Page
D’après le récit du père Bahjat Karakach, curé de l’église Saint-François d’Assise à Alep, à AsiaNews : une communauté qui » gémit » dans les églises au milieu des mesures de sécurité imposées alors que le pays » s’achemine vers une véritable renaissance « , mais avec la crainte d' » intrusions » de forces » intéressées par la déstabilisation de la Syrie « . Néanmoins, ajoute-t-il, « il ne manque pas de signes positifs pour freiner ces tendances ».
Voici le témoignage du curé d’Alep :
Ce que nous venons de vivre a été un Noël très particulier, comme vous pouvez l’imaginer. Entre les assurances des nouvelles autorités que nous, chrétiens, pouvons continuer à pratiquer nos coutumes, et quelques actions clairement antichrétiennes qui se sont produites ici et là, et dont la nouvelle s’est répandue comme une traînée de poudre sur les réseaux sociaux, nous, chrétiens syriens, avons célébré la fête. La situation en Syrie reste inégale : ici, à Alep, la seule variable était l’anticipation des heures de messe, afin que les gens puissent rentrer chez eux pas trop tard, la nuit pouvant être de plus en plus dangereuse. Surtout quand il n’y a pas d’électricité et que les rues se vident, sombrant dans l’obscurité et le silence.
Lors de nos célébrations, les églises étaient bondées de fidèles, comme chaque année, tandis qu’une présence massive d’agents de sécurité et d’hommes armés protégeait nos quartiers. C’était un bon signe de la volonté des autorités civiles de veiller à la sécurité, et Dieu merci, aucun incident n’a été enregistré. Le nouveau gouvernement a confirmé la fête nationale du 25 décembre – au moins pour cette année – sans en donner la raison ! Sur les chaînes de télévision nationales, je n’ai vu aucun signe de festivité, comme c’était le cas auparavant.
Pour en revenir à la situation sur le terrain, quelques incidents désagréables ont eu lieu dans d’autres villes : à Skelbiye (ville à majorité chrétienne orthodoxe) où un arbre de Noël avait été installé, de jeunes fanatiques – de nationalité non syrienne – ont mis le feu à l’arbre. Cela a suscité l’ire des citoyens ! À Damas, une manifestation a été organisée par des chrétiens en colère qui, s’adressant au patriarche orthodoxe grec, ont demandé son intervention au nom du peuple, non seulement en référence à ce qui s’était passé à Skelbiye, mais aussi en raison des nouvelles en provenance de Maaloula – le célèbre village qui parle encore l’araméen – où des actes antichrétiens et des menaces de vengeance sont signalés. En effet, le 25 décembre, dans la ville côtière de Tartus, il y a eu une attaque contre les forces de l’ordre, au cours de laquelle 14 personnes ont perdu la vie ; tandis qu’à Homs, une rixe a éclaté entre deux groupes de manifestants, dont la cause serait de nature confessionnelle.

Matériel

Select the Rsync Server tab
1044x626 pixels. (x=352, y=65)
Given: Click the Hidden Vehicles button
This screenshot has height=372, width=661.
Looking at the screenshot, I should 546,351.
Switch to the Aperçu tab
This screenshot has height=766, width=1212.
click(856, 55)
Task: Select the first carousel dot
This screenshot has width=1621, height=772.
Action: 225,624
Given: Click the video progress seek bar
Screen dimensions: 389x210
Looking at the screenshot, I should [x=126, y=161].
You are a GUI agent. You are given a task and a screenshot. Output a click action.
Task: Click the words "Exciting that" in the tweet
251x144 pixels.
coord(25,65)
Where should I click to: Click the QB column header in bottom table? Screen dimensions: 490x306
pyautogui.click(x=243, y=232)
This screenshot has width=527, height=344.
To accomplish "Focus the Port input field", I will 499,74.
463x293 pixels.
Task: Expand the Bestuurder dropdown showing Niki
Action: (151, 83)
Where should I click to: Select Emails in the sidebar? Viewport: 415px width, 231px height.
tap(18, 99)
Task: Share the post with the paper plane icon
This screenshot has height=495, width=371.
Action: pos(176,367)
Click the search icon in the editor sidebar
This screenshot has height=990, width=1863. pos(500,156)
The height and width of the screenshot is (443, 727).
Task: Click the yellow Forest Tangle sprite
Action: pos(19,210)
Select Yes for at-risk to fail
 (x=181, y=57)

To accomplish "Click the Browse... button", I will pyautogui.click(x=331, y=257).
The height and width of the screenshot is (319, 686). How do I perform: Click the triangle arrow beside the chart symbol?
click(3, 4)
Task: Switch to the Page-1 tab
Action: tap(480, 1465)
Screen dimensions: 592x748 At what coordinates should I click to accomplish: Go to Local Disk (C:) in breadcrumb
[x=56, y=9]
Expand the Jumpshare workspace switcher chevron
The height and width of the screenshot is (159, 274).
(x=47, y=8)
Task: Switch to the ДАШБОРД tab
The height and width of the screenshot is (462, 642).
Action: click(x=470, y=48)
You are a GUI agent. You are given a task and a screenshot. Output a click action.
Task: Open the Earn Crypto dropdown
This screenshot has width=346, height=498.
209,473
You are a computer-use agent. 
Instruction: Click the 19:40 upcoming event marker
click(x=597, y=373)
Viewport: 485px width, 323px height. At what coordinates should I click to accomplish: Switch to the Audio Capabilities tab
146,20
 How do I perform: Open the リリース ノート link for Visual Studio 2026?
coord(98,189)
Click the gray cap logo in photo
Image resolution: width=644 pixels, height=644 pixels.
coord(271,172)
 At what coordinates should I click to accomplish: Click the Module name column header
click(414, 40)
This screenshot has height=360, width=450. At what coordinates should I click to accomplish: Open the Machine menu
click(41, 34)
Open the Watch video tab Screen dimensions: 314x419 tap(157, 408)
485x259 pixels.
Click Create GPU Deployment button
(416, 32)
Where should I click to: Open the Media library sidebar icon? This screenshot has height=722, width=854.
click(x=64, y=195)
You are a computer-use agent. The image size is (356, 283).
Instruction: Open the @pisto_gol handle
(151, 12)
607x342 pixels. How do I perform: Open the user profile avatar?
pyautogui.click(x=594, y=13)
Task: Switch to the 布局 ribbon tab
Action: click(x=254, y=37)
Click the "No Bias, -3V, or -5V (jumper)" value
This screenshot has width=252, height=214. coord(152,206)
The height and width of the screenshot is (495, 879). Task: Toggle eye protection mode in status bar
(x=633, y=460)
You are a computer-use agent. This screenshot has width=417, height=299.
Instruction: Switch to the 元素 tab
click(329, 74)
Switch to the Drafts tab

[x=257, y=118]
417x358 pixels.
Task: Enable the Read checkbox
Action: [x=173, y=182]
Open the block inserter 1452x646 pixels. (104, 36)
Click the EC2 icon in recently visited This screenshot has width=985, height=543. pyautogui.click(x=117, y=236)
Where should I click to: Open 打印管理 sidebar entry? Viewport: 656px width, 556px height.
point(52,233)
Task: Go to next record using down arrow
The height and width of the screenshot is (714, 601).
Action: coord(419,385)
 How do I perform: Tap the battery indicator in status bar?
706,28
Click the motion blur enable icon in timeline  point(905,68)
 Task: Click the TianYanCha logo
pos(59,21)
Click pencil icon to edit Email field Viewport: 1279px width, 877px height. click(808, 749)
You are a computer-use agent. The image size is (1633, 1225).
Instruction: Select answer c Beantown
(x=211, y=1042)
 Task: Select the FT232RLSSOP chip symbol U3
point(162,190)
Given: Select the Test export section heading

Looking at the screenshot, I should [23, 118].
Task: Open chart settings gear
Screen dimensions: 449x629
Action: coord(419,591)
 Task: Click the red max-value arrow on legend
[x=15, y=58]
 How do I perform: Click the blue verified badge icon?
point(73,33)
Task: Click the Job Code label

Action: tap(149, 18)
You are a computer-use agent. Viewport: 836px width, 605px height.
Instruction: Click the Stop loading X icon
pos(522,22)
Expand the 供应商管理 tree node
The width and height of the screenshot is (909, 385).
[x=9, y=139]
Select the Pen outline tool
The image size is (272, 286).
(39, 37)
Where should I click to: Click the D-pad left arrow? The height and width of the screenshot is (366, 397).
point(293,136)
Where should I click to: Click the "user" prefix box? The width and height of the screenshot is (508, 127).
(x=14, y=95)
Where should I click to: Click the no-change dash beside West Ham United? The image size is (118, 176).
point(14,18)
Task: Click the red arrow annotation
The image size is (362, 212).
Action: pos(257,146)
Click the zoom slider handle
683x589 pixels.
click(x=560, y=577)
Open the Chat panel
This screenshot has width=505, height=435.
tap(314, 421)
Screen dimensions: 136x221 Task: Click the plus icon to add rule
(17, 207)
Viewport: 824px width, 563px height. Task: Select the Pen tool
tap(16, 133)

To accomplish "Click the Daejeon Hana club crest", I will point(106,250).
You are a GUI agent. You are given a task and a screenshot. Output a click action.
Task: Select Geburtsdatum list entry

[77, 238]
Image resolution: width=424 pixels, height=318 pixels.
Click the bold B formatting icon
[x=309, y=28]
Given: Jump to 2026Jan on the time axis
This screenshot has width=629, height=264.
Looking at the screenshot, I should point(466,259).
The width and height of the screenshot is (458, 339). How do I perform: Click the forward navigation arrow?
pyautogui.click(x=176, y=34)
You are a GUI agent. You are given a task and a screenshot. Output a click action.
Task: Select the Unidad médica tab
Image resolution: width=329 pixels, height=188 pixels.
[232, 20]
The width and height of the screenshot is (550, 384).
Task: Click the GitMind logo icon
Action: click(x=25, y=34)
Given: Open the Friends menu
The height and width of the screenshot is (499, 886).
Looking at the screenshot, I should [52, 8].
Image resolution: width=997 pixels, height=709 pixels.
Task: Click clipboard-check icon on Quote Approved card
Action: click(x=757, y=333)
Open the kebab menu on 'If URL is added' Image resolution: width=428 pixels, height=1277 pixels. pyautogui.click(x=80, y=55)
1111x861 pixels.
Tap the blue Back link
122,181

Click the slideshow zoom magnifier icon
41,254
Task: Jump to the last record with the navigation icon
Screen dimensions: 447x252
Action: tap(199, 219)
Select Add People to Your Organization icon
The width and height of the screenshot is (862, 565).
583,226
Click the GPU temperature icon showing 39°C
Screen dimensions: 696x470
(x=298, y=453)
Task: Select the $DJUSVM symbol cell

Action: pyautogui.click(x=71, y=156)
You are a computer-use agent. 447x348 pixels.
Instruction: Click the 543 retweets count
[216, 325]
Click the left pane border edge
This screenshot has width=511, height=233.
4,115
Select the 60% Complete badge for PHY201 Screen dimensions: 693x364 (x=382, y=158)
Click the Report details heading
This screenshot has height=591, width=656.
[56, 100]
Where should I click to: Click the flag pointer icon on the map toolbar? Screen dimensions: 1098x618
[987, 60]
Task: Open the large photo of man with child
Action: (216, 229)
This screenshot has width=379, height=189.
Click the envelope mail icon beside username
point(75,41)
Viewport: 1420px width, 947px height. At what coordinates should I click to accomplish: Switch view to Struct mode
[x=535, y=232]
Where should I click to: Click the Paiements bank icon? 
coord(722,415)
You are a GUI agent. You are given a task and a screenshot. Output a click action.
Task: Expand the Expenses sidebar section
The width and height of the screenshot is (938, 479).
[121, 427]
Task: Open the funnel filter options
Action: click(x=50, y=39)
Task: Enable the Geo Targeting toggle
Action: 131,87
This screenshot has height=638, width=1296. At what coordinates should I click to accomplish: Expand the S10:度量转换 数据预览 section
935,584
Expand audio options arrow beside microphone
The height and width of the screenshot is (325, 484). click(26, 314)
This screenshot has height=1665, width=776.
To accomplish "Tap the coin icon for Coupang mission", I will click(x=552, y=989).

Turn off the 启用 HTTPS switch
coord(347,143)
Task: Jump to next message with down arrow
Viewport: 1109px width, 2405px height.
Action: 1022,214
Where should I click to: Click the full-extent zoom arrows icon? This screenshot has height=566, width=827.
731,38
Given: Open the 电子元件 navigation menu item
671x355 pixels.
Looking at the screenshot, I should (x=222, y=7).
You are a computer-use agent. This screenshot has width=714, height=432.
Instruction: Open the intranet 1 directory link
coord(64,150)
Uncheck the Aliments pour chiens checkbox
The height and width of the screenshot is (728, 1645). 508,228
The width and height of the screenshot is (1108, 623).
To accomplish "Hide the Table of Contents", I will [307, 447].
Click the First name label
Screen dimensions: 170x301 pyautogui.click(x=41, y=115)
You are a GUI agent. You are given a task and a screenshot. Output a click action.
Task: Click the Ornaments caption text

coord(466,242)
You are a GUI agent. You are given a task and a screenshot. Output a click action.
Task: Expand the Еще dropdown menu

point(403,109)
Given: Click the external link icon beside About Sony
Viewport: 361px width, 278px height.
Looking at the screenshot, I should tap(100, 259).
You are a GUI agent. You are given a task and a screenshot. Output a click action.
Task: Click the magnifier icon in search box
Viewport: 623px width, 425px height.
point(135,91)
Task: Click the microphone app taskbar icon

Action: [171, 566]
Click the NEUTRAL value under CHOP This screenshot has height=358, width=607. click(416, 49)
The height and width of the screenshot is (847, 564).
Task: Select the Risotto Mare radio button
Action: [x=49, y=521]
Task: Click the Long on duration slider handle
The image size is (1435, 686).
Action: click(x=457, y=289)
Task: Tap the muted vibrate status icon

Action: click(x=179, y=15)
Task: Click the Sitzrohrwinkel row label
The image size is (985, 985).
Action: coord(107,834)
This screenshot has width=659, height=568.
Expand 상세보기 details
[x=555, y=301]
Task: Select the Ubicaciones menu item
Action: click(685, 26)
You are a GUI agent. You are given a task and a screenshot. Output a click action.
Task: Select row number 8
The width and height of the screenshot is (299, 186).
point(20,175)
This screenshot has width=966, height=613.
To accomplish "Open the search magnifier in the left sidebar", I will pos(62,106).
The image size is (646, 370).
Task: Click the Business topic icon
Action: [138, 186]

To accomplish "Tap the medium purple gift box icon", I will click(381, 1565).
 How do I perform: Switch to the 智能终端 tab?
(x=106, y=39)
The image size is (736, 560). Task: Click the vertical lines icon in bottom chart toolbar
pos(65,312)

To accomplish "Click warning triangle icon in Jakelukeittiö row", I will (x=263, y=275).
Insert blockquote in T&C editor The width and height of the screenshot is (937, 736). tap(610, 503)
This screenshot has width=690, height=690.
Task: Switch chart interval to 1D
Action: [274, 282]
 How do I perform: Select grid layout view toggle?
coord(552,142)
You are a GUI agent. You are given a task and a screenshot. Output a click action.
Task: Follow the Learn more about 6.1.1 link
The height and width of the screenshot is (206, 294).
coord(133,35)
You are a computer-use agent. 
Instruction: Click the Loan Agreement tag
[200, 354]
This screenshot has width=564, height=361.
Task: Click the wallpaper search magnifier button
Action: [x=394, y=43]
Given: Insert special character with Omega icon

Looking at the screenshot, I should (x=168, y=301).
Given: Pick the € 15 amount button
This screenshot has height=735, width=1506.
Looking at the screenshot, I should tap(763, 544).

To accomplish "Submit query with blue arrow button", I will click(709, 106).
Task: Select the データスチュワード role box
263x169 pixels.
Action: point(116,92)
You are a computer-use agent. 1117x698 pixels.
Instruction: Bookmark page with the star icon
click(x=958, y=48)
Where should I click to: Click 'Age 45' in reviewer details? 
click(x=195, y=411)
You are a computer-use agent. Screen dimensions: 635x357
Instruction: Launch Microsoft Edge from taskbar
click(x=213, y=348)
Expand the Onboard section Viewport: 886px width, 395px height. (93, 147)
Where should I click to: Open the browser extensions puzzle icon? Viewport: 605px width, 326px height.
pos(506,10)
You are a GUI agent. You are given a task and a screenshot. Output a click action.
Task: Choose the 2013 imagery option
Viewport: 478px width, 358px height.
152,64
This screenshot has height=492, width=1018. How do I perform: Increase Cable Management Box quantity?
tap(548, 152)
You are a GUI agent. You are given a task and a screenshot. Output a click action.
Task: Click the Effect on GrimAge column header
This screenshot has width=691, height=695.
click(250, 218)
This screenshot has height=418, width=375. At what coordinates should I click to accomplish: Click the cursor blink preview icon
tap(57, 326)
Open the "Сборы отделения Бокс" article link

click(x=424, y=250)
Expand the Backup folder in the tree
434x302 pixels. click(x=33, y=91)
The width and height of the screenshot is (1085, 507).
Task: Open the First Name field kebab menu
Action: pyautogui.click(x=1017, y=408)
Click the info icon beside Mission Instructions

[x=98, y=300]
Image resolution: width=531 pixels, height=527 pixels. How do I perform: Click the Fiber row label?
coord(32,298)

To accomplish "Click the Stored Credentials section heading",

Consigne 1
Selon le témoignage sur Noël à Alep, pourquoi les heures de messe ont-elles été avancées ? Répondez en une à trois phrases.
Consigne 2
Poursuivez le témoignage sur Noël à Alep à partir de sa dernière phrase.

Corrigé 1
Les messes ont été avancées pour que les fidèles puissent rentrer chez eux pas trop tard, car la nuit peut être de plus en plus dangereuse. C'est surtout le cas quand il n'y a pas d'électricité et que les rues se vident, sombrant dans l'obscurité et le silence.

Corrigé 2
Alors que le pays s’achemine vers une véritable renaissance, on craint l’intrusion de forces désireuses de déstabiliser la Syrie, même si, jusqu’à présent, les signes positifs d’une réduction de ces tendances ne manquent pas. Le gouvernement intérimaire maintient un discours de tolérance à l’égard de tous les Syriens et promet de protéger tous les lieux sacrés, quelle que soit la communauté religieuse à laquelle ils appartiennent. Un autre pas important vers la paix a été la décision de la plupart des milices armées de se dissoudre et de faire partie d’une armée unique sous la direction du ministère de la défense. Les Syriens attendent que les milices kurdes du nord-est parviennent elles aussi à un accord avec le gouvernement de Damas, afin de réunifier l’ensemble du territoire.
Au cours de l’homélie de la messe de la nuit de Noël, j’ai essayé d’encourager les fidèles à avoir une attitude d’espérance dans cette nouvelle année jubilaire et, par conséquent, à regarder et à répandre les bonnes nouvelles, ces signes, bien que fragiles, de la grâce de Dieu à l’œuvre en nous : de jeunes musulmans ont aidé à réparer les dégâts causés à l’arbre de Noël à Skelbiye et à une église à Hama ; d’autres nous ont donné un coup de main pour installer notre crèche à Alep, et un monsieur, également musulman, a fait don de fleurs pour décorer l’autel en ces jours de fête.
Un autre signe fort sera la messe du 1er janvier, journée mondiale de la paix, que notre évêque Hanna Jallouf présidera à l’église paroissiale de Knaye, village dont il est curé depuis plus de 20 ans. Ce village a été, avec Yaqubiye, le symbole de la « résistance » pacifique des chrétiens, qui ont préservé leur foi et leur attachement à leur terre pendant les années sombres d’une persécution féroce. Aujourd’hui, ce village sera le symbole d’un nouveau départ, sous le signe de la paix.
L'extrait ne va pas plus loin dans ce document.